Eu não ressaltaria somente as bandas. Foi uma cena toda que levou a esse redescobrimento: os dançarinos, os coletivos de samba rock que fazem festas incríveis, como a Samba Rock na Veia, a Samba Rockando, a Samba Rock de Rua, entre outras. Esse momento traz algumas questões curiosas também. Por exemplo: algumas pessoas que dançavam antigamente não gostam de como se dança hoje, com malabarismos e tal. E o mesmo acontece com as músicas: tem quem dance com sons eletrônicos e tem quem dance com o som do vinil. Eu adoraria que, com esse trabalho, as novas gerações entendam o samba rock e que, a partir do reconhecimento enquanto patrimônio, se possa criar uma cartilha básica para os professores da rede pública contando essa história.

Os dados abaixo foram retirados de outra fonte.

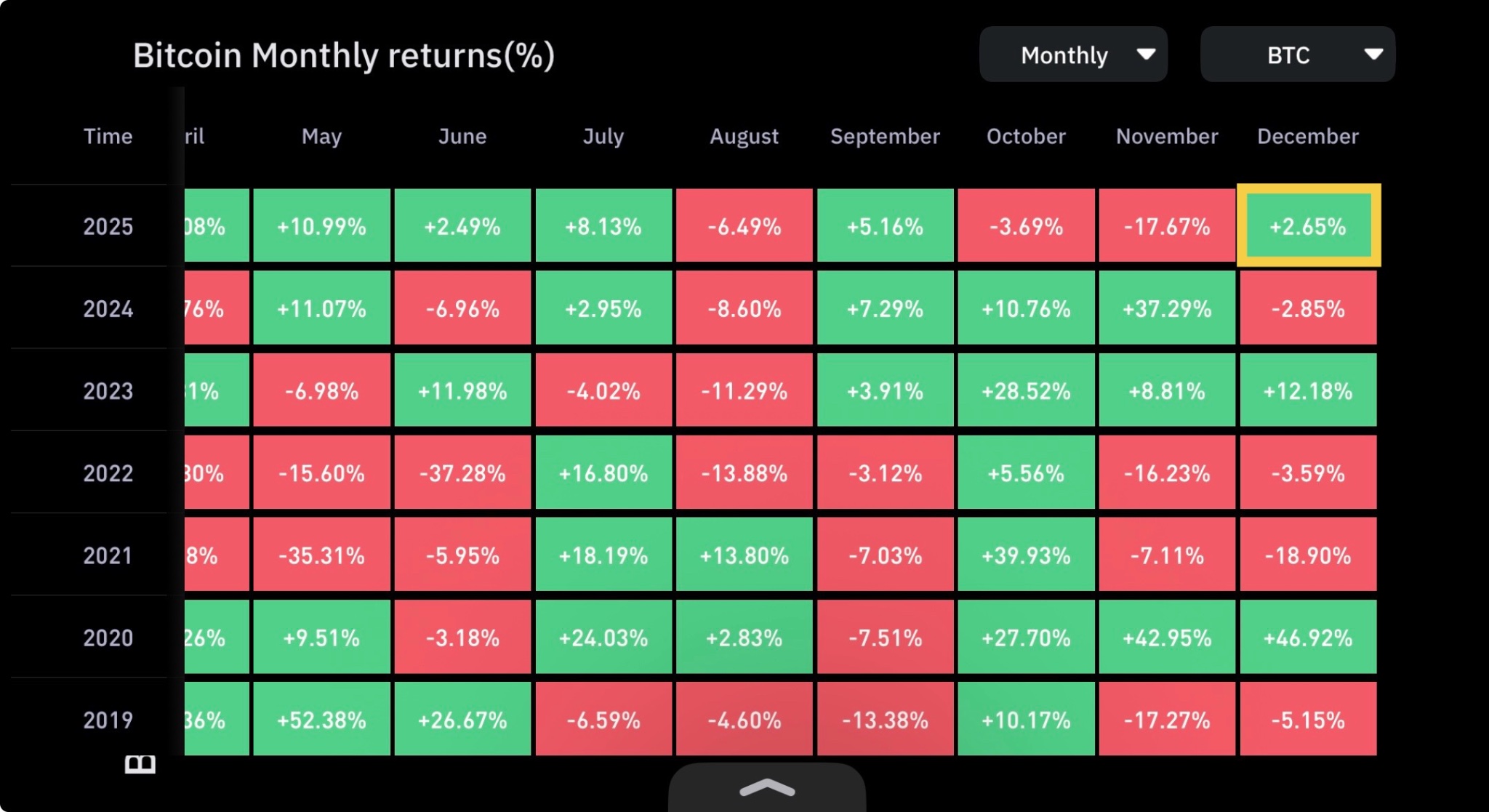Click the August 2023 -11.29% cell
Image resolution: width=1489 pixels, height=812 pixels.
[x=744, y=391]
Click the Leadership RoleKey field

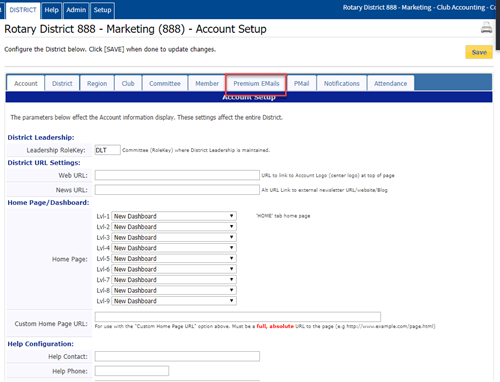pos(107,150)

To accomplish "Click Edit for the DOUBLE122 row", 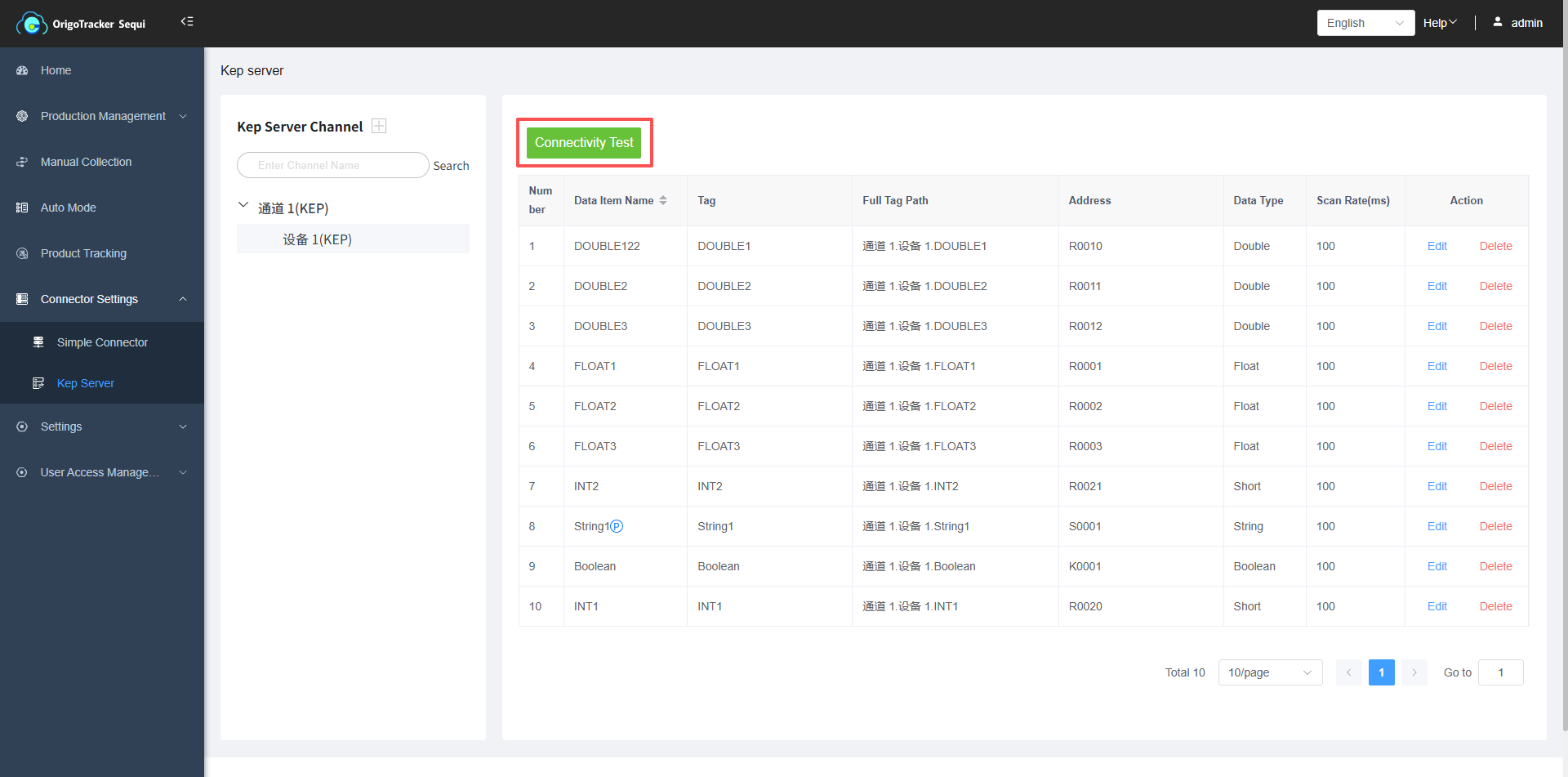I will coord(1437,246).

O Rio Grande do Sul também foi um cenário importante para a consolidação do Samba Rock. A cena e todo esse movimento eram muito fortes aqui em São Paulo, mas em paralelo isso ocorria por lá também, né? Comenta um pouco isso pra gente.

Nas décadas de 1960 e 1970, essa juventude começa a ter um empoderamento muito grande, o rock é uma prova disso, ela começa a ter um protagonismo na cultura. Agora, fazendo um paralelo, o rock aconteceu no mundo todo, quase todos países do mundo tiveram sua cena e, pensando nesse movimento de juventude negra no Brasil, certamente aconteceu no país todo. Esse pessoal viajava e ia trocando, conhecendo, se influenciando, eram influenciados pela luta pelos direitos civis nos Estados Unidos, movimento black power, a música, soul, funk, tudo isso rodou o mundo e chegou aqui. No Rio de Janeiro, por exemplo, tivemos o movimento Black Rio, com Dom Salvador, Tony Tornado e outros, além das equipes de baile, assim como em São Paulo, jovens de periferia consumindo essa cultura e buscando sua identidade por meio daqueles elementos de valorização dos negros. Em Porto Alegre existia essa juventude, e esse fenômeno dos bailes de periferia também existia por lá, com Bedeu, Luis Vagner, Alexandre e outros músicos. E, assim como no Rio de Janeiro ou São Paulo, eles tinham sua maneira de compor e criar. E, se não me engano, lá eles chamavam de swing. Mas uma coisa é certa: a dança só existia em São Paulo, ela não era dançada em nenhum outro local. Mas, como movimento, lá é bem parecido com o que aconteceu em São Paulo ou no Rio, por exemplo. Entendo que merece ser considerado patrimônio assim como São Paulo, pois lá também foi um movimento importantíssimo para comunidade negra de Porto Alegre. Inclusive, o primeiro disco do Clube do Balanço dedicamos para Bedeu e Branca Di Neve.